The problem. Starting at the top of the listing below, copy each line exactly, stopping after the line that contains "[button] (13, 21)".

Records shown.

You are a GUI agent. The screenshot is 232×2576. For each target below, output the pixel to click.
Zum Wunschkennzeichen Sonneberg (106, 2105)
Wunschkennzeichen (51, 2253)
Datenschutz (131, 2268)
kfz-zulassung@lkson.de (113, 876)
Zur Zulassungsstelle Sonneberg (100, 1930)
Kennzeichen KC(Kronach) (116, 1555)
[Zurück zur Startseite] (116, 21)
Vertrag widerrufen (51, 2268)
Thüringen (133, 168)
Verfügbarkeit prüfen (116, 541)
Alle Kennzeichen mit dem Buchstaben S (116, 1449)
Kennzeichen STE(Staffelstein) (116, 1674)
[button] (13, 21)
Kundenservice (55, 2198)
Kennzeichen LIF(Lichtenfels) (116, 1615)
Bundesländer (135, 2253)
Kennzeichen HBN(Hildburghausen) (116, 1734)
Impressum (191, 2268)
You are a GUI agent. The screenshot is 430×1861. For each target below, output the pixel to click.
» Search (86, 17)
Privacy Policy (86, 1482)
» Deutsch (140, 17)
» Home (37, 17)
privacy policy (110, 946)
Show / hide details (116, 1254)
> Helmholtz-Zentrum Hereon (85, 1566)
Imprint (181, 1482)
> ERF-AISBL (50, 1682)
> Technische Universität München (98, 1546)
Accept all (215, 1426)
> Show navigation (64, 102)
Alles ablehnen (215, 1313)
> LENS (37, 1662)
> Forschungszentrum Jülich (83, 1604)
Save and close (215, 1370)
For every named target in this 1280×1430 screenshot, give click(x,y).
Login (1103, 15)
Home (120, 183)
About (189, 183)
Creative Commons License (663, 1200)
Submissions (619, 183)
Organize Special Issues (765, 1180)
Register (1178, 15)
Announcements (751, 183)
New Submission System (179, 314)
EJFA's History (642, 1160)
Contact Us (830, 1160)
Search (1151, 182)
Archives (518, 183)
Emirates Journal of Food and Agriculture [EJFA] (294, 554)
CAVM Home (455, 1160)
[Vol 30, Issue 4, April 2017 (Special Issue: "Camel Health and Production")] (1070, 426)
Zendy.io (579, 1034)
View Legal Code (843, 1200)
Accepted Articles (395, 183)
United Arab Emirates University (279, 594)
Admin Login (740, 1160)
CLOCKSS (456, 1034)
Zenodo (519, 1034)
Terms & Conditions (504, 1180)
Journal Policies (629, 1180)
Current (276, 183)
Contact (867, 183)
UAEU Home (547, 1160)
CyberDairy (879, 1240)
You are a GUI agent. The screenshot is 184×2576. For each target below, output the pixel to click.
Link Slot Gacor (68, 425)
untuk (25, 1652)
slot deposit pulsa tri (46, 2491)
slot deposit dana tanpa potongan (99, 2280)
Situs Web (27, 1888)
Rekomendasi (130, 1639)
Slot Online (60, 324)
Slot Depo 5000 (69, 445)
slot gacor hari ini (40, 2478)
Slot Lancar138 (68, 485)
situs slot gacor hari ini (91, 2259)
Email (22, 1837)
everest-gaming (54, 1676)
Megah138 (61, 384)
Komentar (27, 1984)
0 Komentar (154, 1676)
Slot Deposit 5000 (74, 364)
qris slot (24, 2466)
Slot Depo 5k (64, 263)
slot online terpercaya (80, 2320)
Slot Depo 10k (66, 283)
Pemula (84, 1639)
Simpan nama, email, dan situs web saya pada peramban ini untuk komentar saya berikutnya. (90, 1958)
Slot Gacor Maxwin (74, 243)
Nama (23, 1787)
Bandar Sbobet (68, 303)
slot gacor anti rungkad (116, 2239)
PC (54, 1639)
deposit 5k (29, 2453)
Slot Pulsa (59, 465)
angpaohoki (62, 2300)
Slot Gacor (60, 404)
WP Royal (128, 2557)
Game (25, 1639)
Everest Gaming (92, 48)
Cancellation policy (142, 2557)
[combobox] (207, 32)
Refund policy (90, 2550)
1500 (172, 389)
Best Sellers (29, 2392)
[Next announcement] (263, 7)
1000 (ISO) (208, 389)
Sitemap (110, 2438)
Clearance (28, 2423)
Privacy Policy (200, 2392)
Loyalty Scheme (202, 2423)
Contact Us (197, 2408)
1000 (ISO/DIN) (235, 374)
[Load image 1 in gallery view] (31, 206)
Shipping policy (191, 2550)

Task output.
You are a GUI agent. The screenshot is 232×2576. For each target below, output the pixel to click.
Zum Wunschkennzeichen Sonneberg (106, 2105)
Wunschkennzeichen (51, 2253)
Datenschutz (131, 2268)
kfz-zulassung@lkson.de (113, 876)
Zur Zulassungsstelle Sonneberg (100, 1930)
Kennzeichen KC(Kronach) (116, 1555)
[Zurück zur Startseite] (116, 21)
Vertrag widerrufen (51, 2268)
Thüringen (133, 168)
Verfügbarkeit prüfen (116, 541)
Alle Kennzeichen mit dem Buchstaben S (116, 1449)
Kennzeichen STE(Staffelstein) (116, 1674)
[button] (13, 21)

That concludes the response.